A media caravan tour across the Greater Banjul Area gives journalists and the public a first-hand look at the AFD-funded Water Supply Improvement Project — and the communities set to benefit from it.
When infrastructure work is underway, the best way to tell the story is to go there. That was the principle behind NAWEC’s media caravan tour across the Greater Banjul Area — an exercise designed not just to communicate progress on the Water Supply Improvement Project (WASIB), but to put journalists and the public right at the centre of it.
The tour brought together members of the media and NAWEC project officials for a structured, on-the-ground assessment of active construction sites, giving reporters direct access to the infrastructure works and the teams driving them forward. The exercise forms part of NAWEC’s broader commitment to transparency and accountability in the delivery of publicly funded projects.
About the WASIB Project
The Water Supply Improvement Project is funded through a grant from the Agence Française de Développement (AFD) and represents one of the most significant investments in the Greater Banjul Area’s water infrastructure in recent years. It addresses a challenge that has grown steadily with The Gambia’s expanding urban population — the rising demand for reliable, safe, and consistent water supply across densely populated communities.
At its core, the project is designed to overhaul the ageing infrastructure that underpins the GBA’s water distribution network. This means building new elevated water tanks to replace outdated structures, rehabilitating selected existing tanks, upgrading distribution systems, increasing production capacity, and improving water quality management across the service area.
Where Work Is Happening
Construction activities are currently active across several communities in the Greater Banjul Area. The media tour provided direct access to these sites, giving journalists the opportunity to observe the scale of work underway and speak with project representatives overseeing implementation.
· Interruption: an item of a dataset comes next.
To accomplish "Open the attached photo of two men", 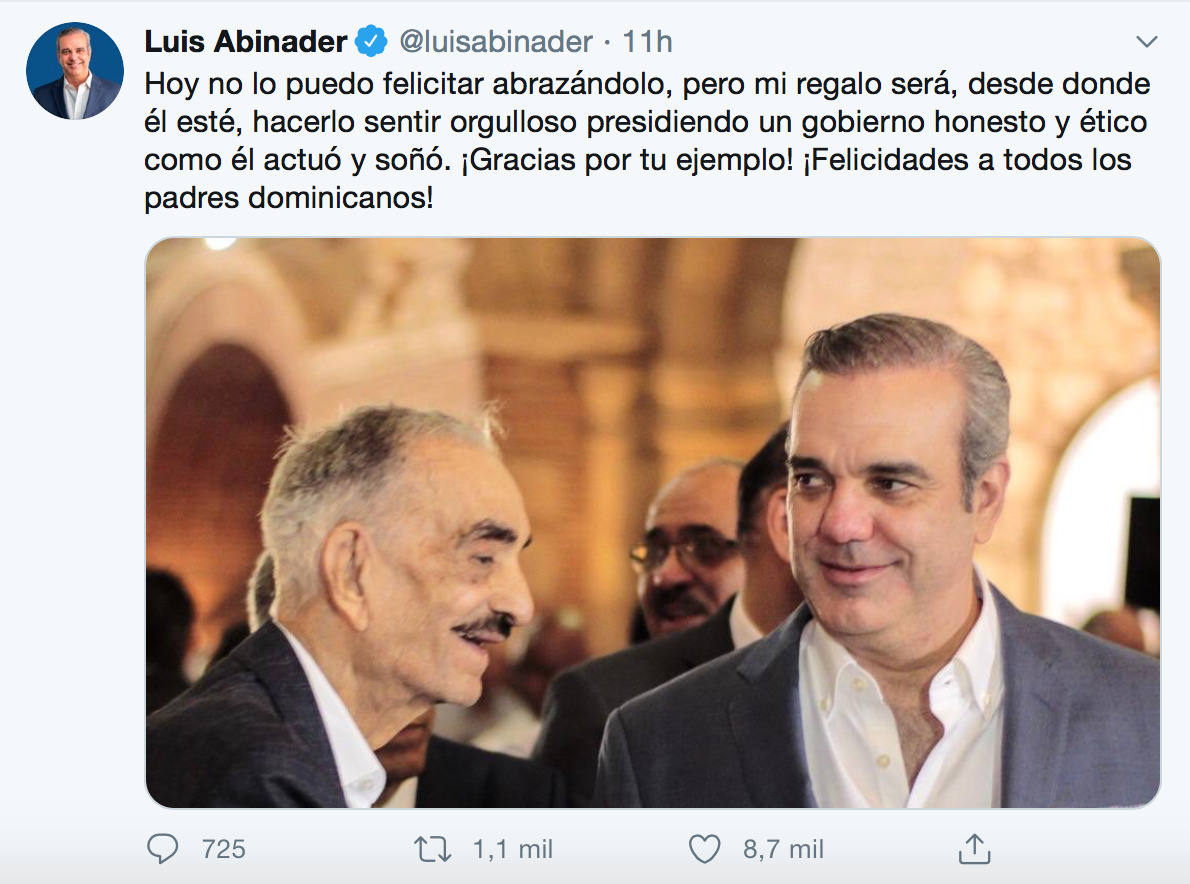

Active Construction Communities
- Latrikunda German
- Serrekunda
- Yundum
- And other communities across the GBA
What It Means for Communities
The construction of new elevated water tanks — each with a capacity of 1,000 cubic metres — will replace aging infrastructure that has long strained the GBA’s ability to deliver consistent water pressure and supply. The rehabilitation of selected existing tanks will complement this work by expanding storage and improving system efficiency across the network.
Together, these interventions are expected to deliver tangible improvements for households, businesses, and public facilities across the Greater Banjul Area: more reliable water availability, stabilised pressure throughout the distribution network, and a significant reduction in the service disruptions that communities currently experience.
“Once completed, these works are expected to improve water supply reliability, stabilise pressure, and reduce the service disruptions that communities across the Greater Banjul Area currently face.”
— NAWEC Water Supply Improvement ProjectA Project Built on Transparency
The media caravan is itself a statement of intent. By opening active construction sites to the press and putting project officials in direct conversation with journalists, NAWEC is demonstrating that the WASIB Project is not just a technical undertaking — it is a public commitment, and the public has a right to see how it is progressing.
The Water Supply Improvement Project is expected to be completed by 2027. NAWEC remains committed to delivering improved water services for the Greater Banjul Area while keeping all stakeholders and the wider public fully informed throughout the project’s implementation.